▸ **Page excerpt**

===============

Comfortable and stylish t-shirts for men, starting from $39.

## Tweet Generation

In [None]:
prompt = """Generate a tweet based on the supplied Keyword. Here are some examples.
[Keyword]:
markets
[Tweet]:
Take feedback from nature and markets, not from people
###
[Keyword]:
children
[Tweet]:
Maybe we die so we can come back as children.
###
[Keyword]:
startups
[Tweet]: 
Startups should not worry about how to put out fires, they should worry about how to start them.
###
[Keyword]:
climate change
[Tweet]:"""
saved_output = llm.prompt(prompt)


Climate change is like a fire, we need to put it out before it becomes an uncontrollable blaze.

## Email Draft Generation

In [None]:
prompt = """Generate an email introducing Tesla to shareholders."""
saved_output = llm.prompt(prompt)

===============

▸ **Record set**
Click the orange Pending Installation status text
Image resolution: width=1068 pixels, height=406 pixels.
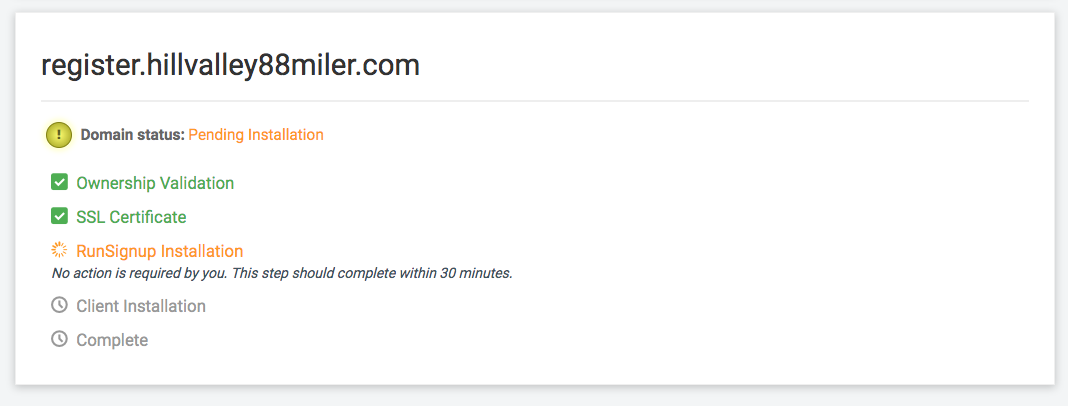[x=256, y=135]
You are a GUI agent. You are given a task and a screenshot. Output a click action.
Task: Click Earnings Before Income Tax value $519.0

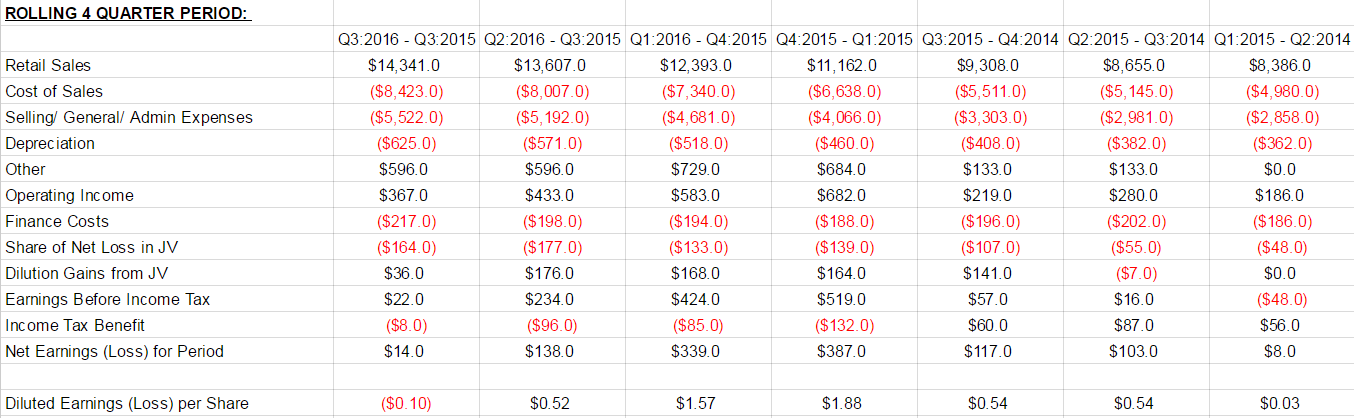842,300
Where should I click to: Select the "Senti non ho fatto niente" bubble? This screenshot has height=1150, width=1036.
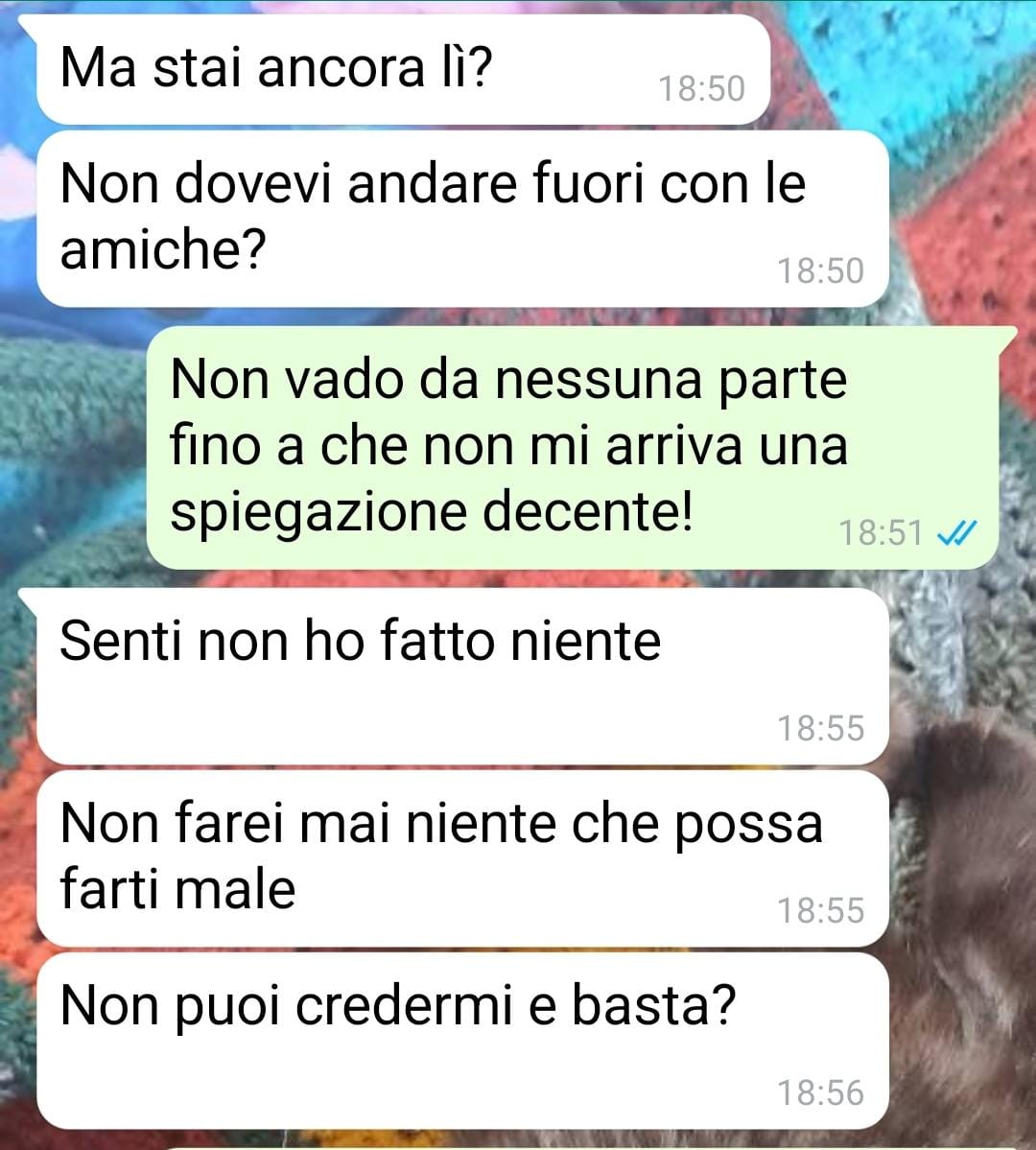point(462,676)
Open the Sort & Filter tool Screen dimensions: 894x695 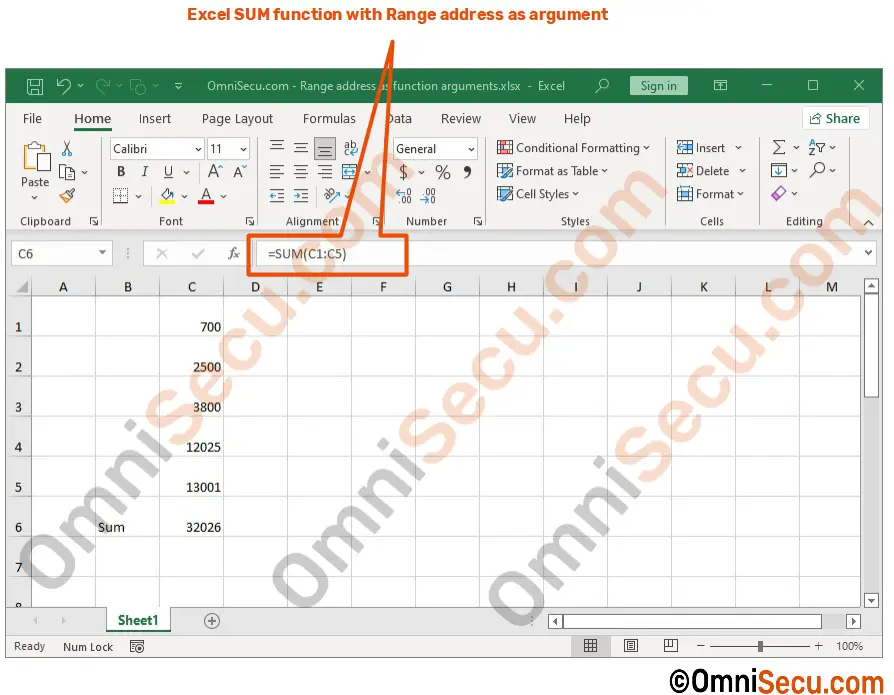tap(817, 147)
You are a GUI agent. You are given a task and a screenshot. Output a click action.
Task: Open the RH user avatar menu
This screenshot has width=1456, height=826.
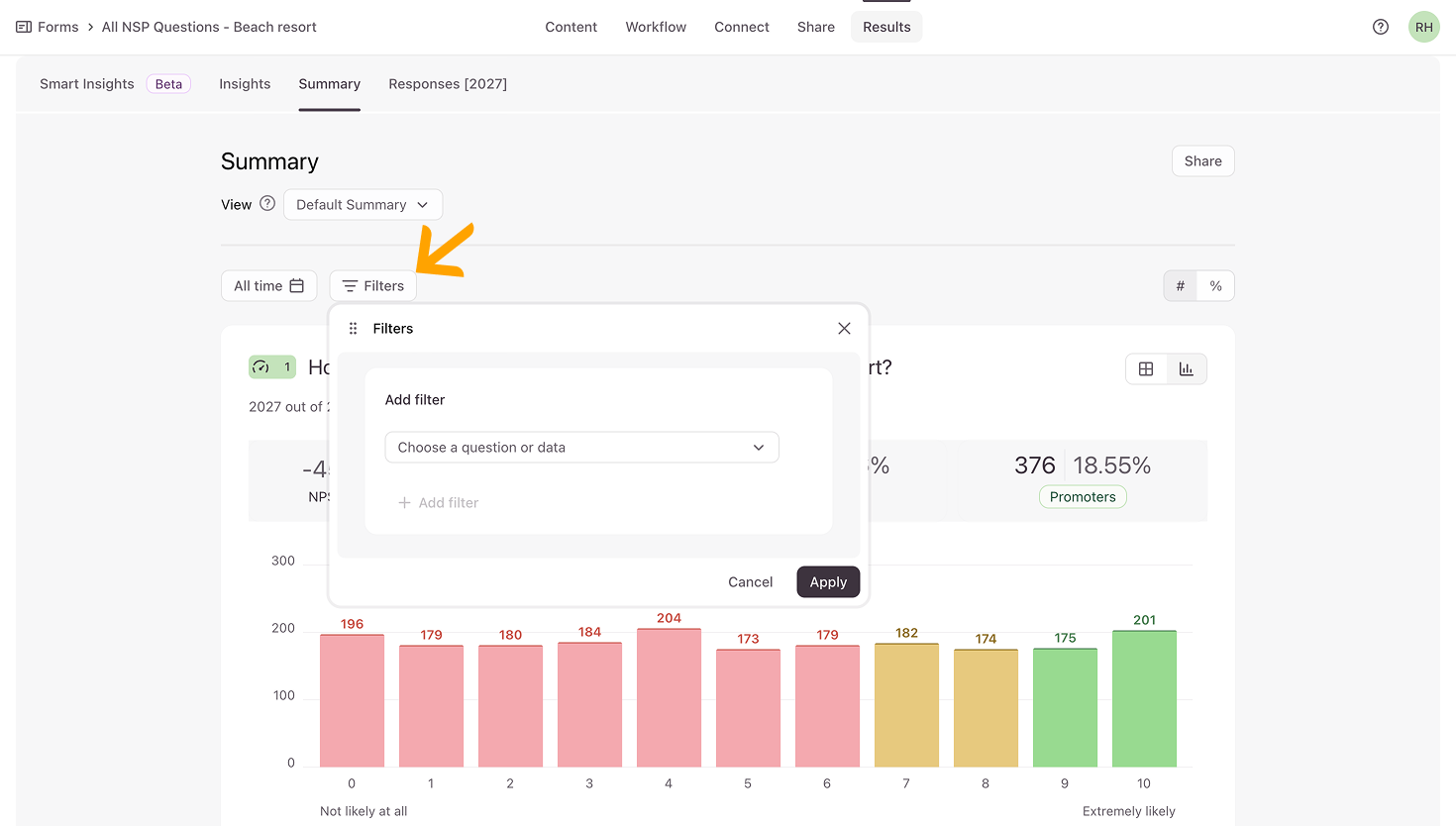[x=1423, y=27]
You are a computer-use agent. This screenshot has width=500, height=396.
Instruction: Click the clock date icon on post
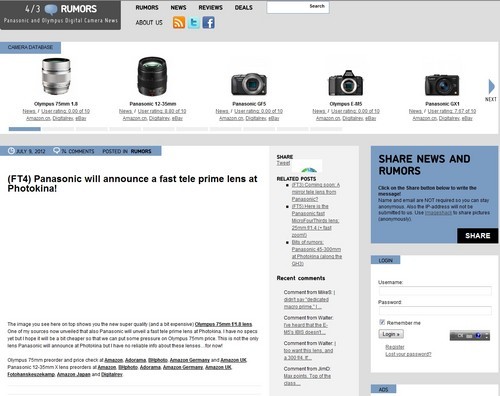[x=11, y=151]
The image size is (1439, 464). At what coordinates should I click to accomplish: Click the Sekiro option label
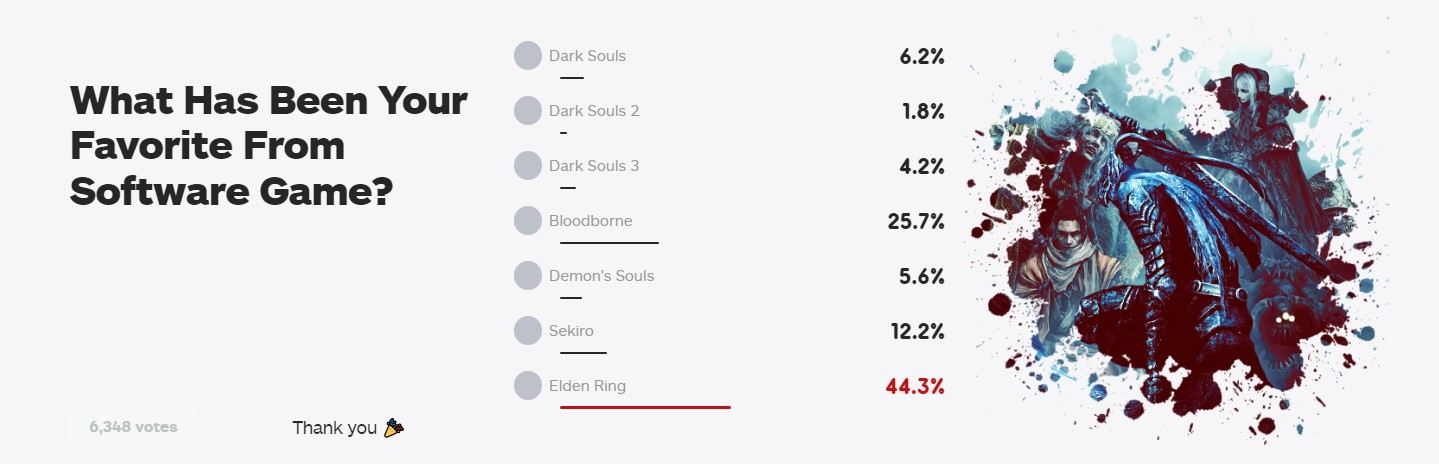[x=572, y=331]
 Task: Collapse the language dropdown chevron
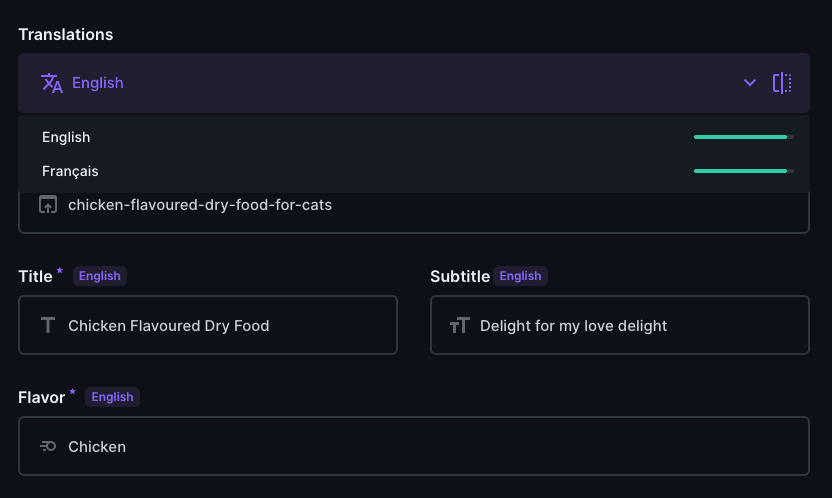click(x=750, y=83)
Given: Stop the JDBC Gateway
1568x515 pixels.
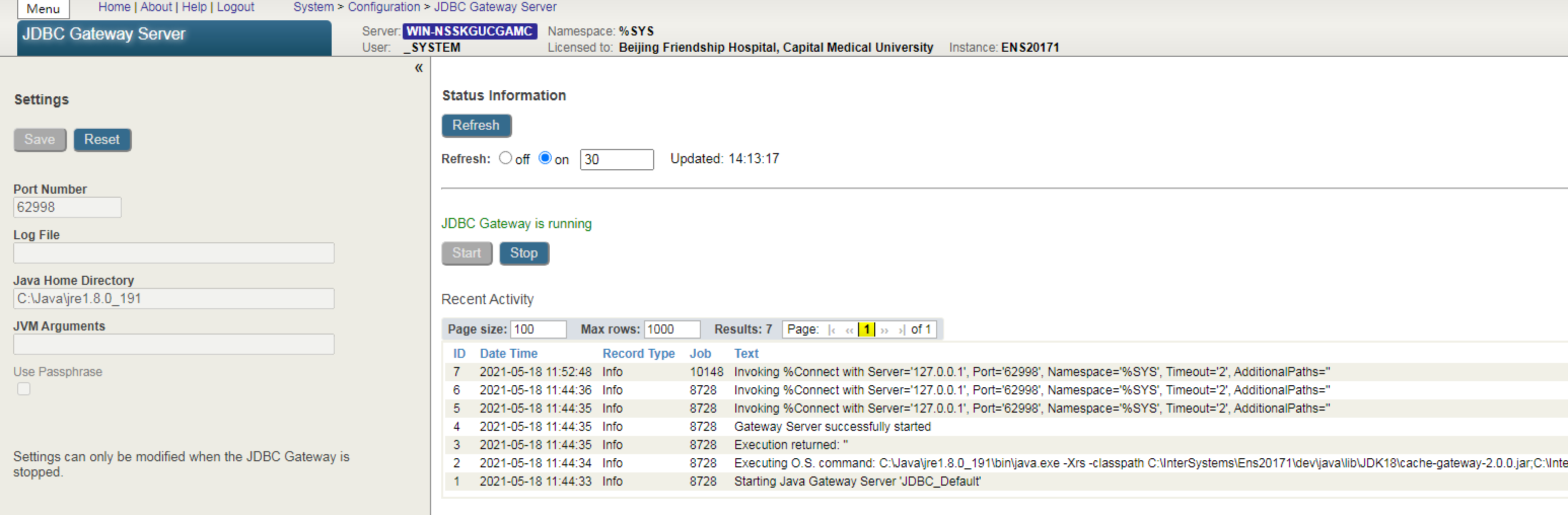Looking at the screenshot, I should coord(523,253).
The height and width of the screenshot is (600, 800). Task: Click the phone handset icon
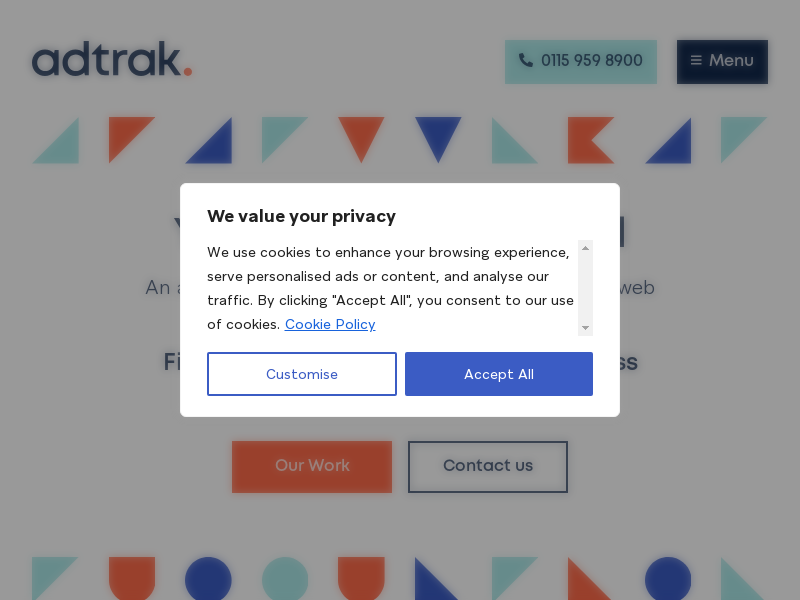(526, 61)
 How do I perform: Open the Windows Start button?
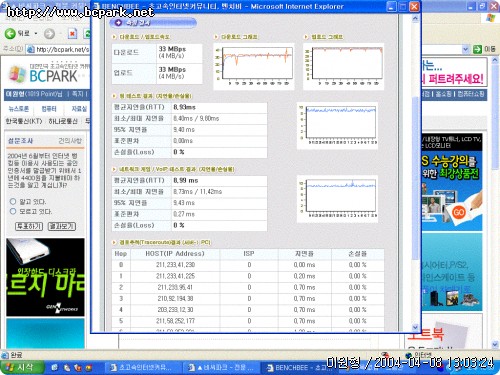pos(22,367)
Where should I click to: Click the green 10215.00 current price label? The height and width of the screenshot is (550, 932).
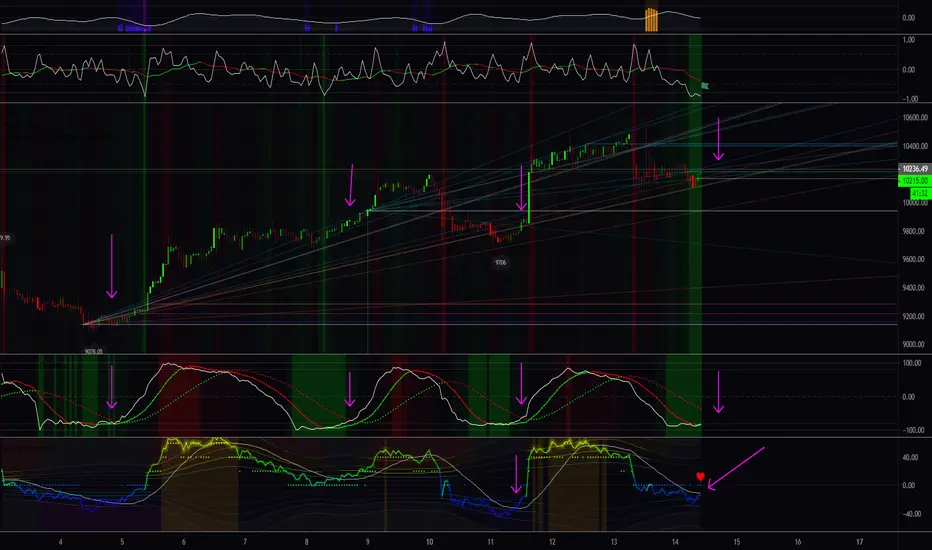(x=915, y=181)
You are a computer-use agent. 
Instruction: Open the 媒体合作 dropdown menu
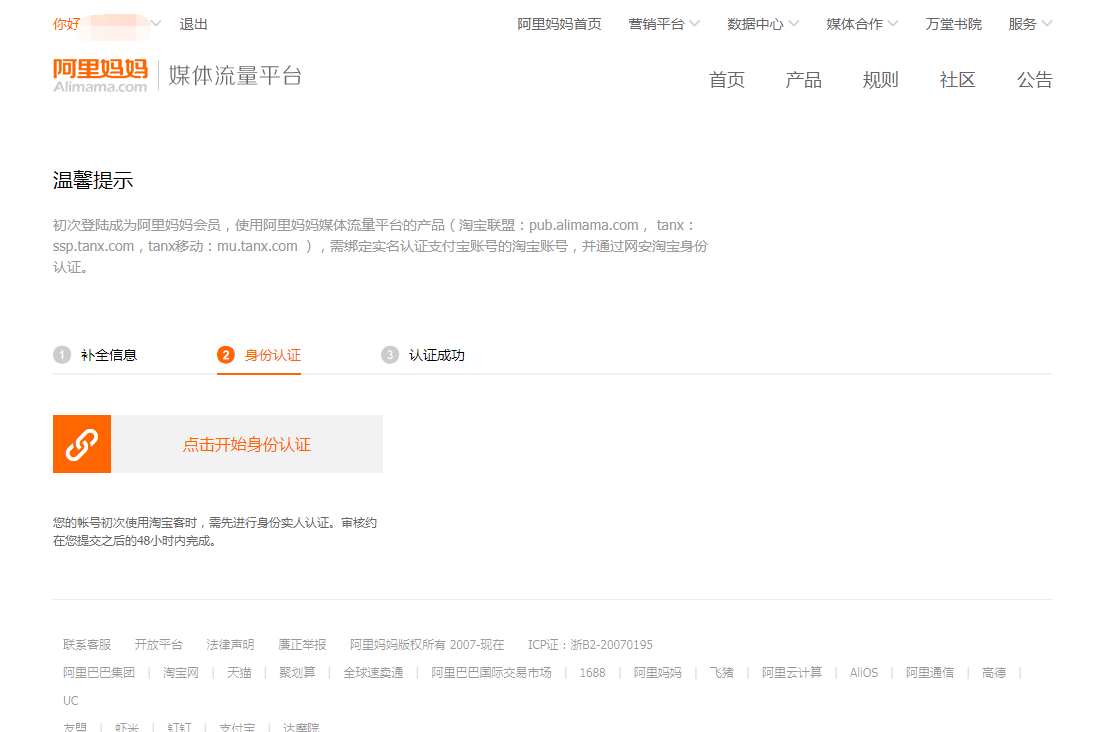point(861,24)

===============

▸ **Work task 1**
According to the page excerpt, whom does the email draft prompt ask to have Tesla introduced to?
▸ **Work task 2**
Please reproduce the part of the page excerpt that opens with "## Tweet Generation" and closes with "back as children.", swapping "markets" for "rivers".

▸ **Exercise result 1**
Shareholders.

▸ **Exercise result 2**
## Tweet Generation

In [None]:
prompt = """Generate a tweet based on the supplied Keyword. Here are some examples.
[Keyword]:
rivers
[Tweet]:
Take feedback from nature and rivers, not from people
###
[Keyword]:
children
[Tweet]:
Maybe we die so we can come back as children.